Die SIA-Tage 2018 haben die hohe Qualität und Vielfalt der Schweizer Architektur zum Ausdruck gebracht

Die SIA-Tage sind eine ehrliche Wiedergabe des qualitativen Anspruchs, welchen die Planenden des SIA an ihr Schaffen haben. Und die Architekturschau lebt dank dem Engagement der SIA-Sektionen. Drei Schreibende schwärmten aus, betrachteten die baulichen Massnahmen und Reaktionen der Menschen auf die neuen Orte und stellten fest: die Bauten zeugen von hoher Qualität, Vielfalt und hoher Sensibilität für die künftigen Benutzer.

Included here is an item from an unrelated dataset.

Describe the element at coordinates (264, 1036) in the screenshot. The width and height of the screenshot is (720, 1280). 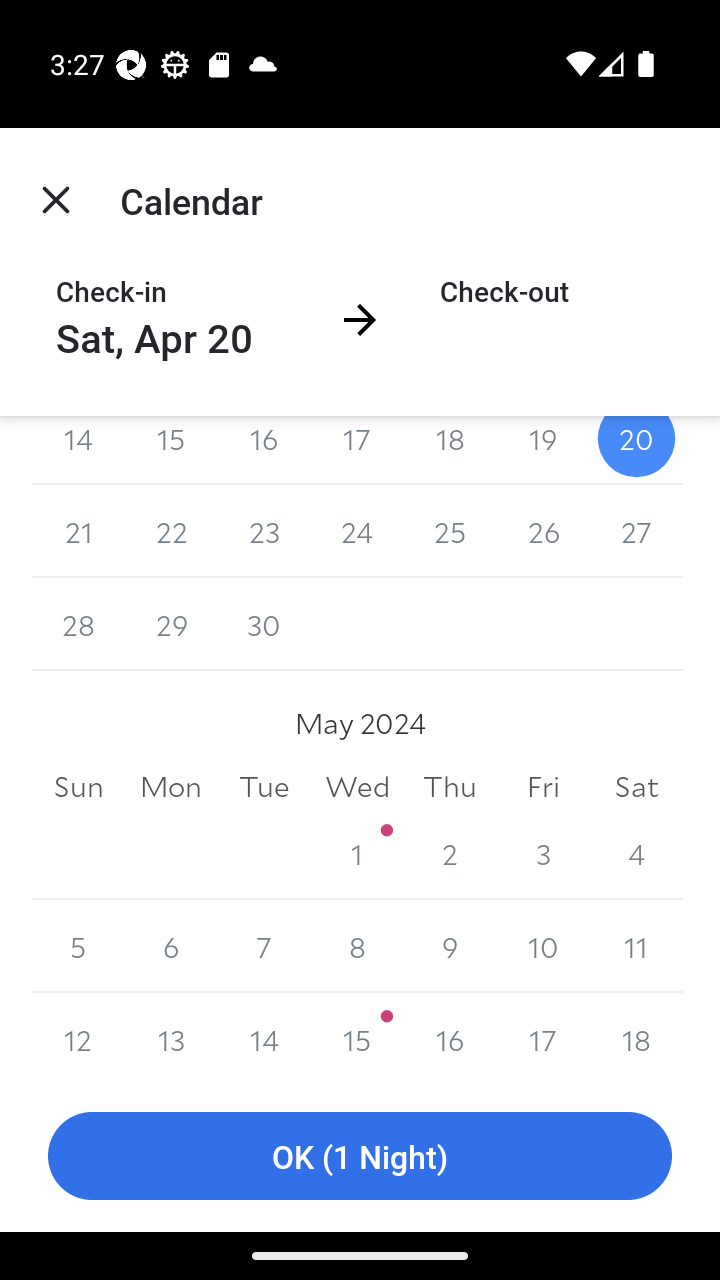
I see `14 14 May 2024` at that location.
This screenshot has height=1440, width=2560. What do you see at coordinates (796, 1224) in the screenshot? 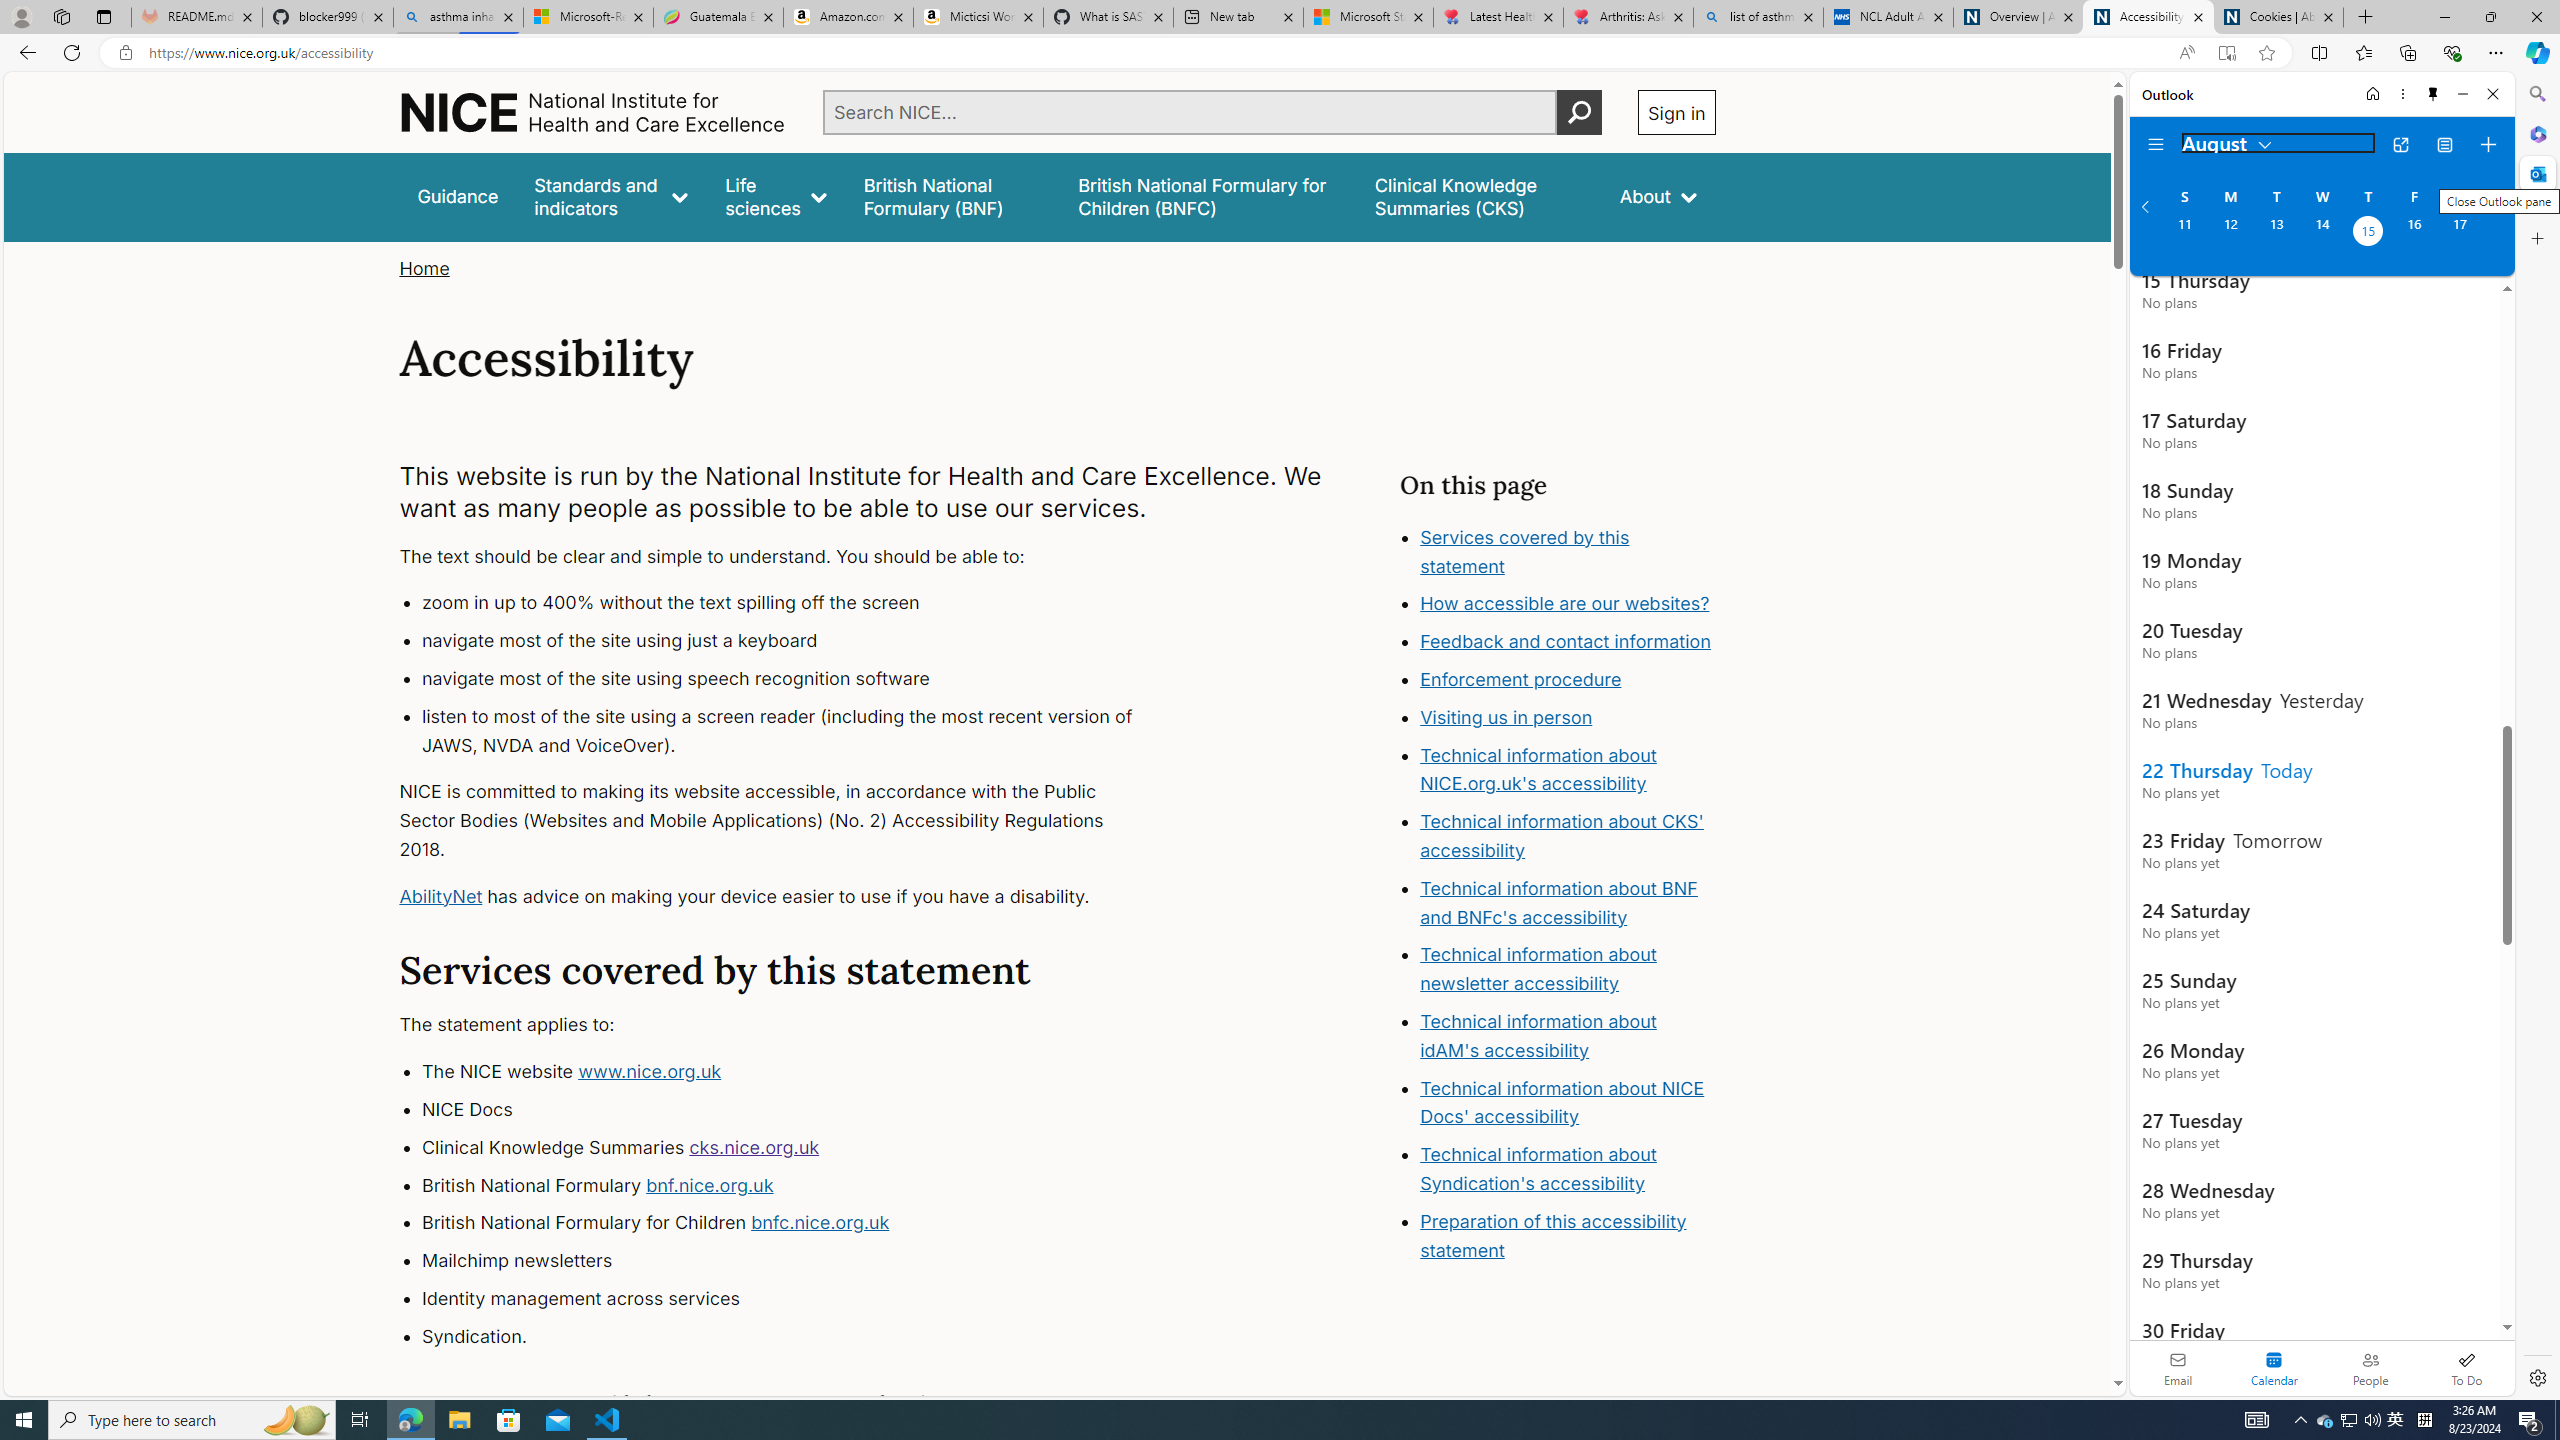
I see `British National Formulary for Children bnfc.nice.org.uk` at bounding box center [796, 1224].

In Lausanne begannen die SIA-Tage mit der Besichtigung des Musée Historique, das von Brauen Wälchli Architectes renoviert und erst vor zwei Monaten wieder eröffnet wurde. Die Sektion SIA Waadt organisierte einen Themenspaziergang von diesem Gebäude aus, zu dem sich bei Türöffnung schon vierzig Besucher versammelt hatten. Nach den ersten Erläuterungen, insbesondere zur Sgraffito-Arbeit auf der Fassade nach einem Motiv, das sich im Museum wiederfindet, wurden zwei Gruppen für die Führung gebildet. Während sich die eine Gruppe in Richtung des hellen, weissen Lichts der Säle für Sonderausstellungen aufmachte, besuchte die andere die Dauerausstellung in einer dunklen, gedämpften Atmosphäre. Einige kannten die Räumlichkeiten bereits, andere entdeckten sie neu. Alle schienen die neue Szenografie jedenfalls zu schätzen und sparten nicht mit Lob und Fragen an den Architekten, der die Beiträge der Arbeit seines Büros zum ursprünglichen Programm präsentierte: hier eine Aussicht, dort ein Garten ... Die besonders Interessierten freuten sich schon, ins Museum zurückzukehren und sich dann Zeit zu nehmen, nicht nur das Gebäude, sondern auch seinen Inhalt zu geniessen.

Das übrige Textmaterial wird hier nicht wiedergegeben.